* _Assignment_
Your answer must be an exact transcription of the data, with every picture omitted.

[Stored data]
════════════════════

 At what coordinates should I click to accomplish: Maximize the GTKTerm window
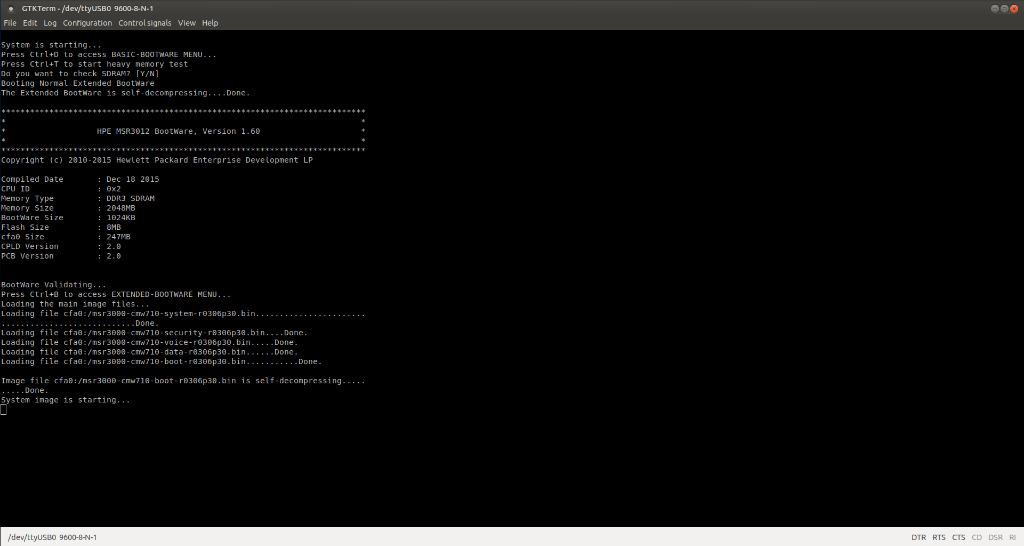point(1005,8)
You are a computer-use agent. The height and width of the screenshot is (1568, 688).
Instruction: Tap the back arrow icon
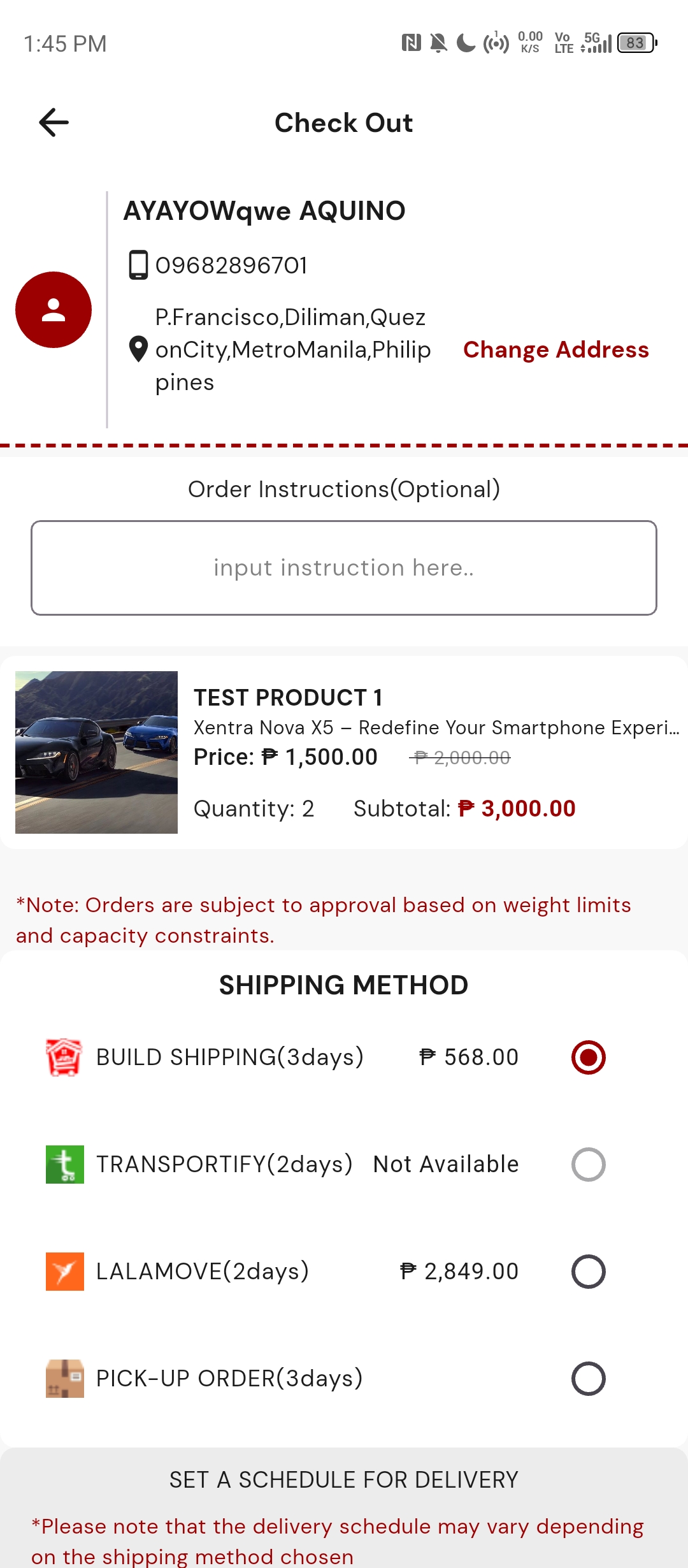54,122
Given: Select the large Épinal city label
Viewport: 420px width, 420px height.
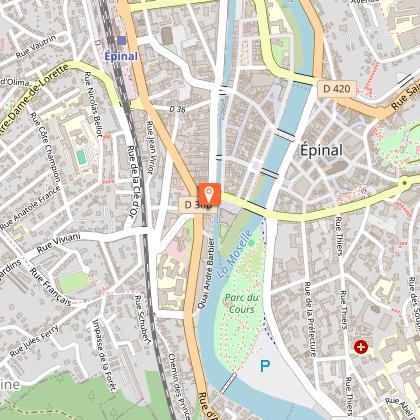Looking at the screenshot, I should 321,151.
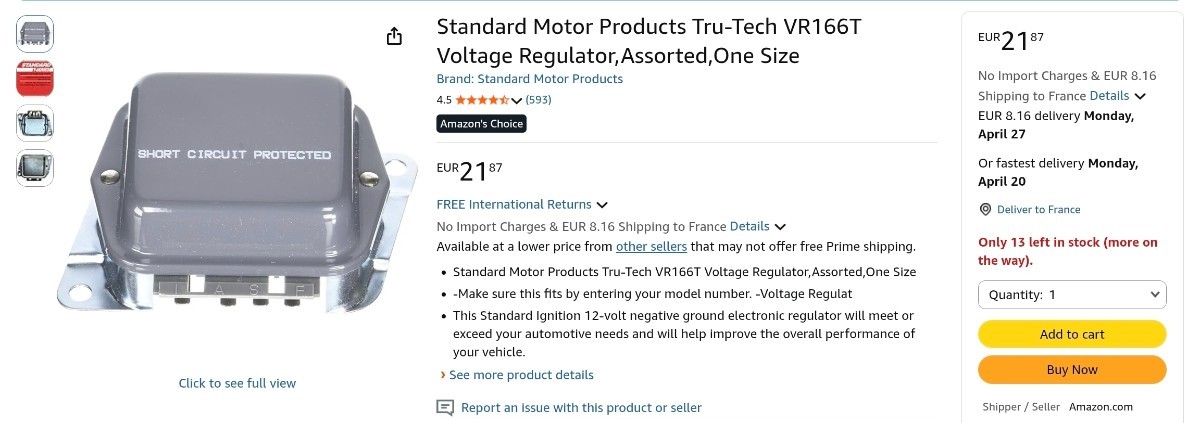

════════════════════

* _Answer box_
 At what coordinates should I click to accomplish: Maximize the GTKTerm window
point(1005,8)
You are a computer-use agent. The height and width of the screenshot is (1568, 688).
Instruction: Tap the back arrow icon
54,122
Given: Select the large Épinal city label
Viewport: 420px width, 420px height.
Looking at the screenshot, I should 321,151.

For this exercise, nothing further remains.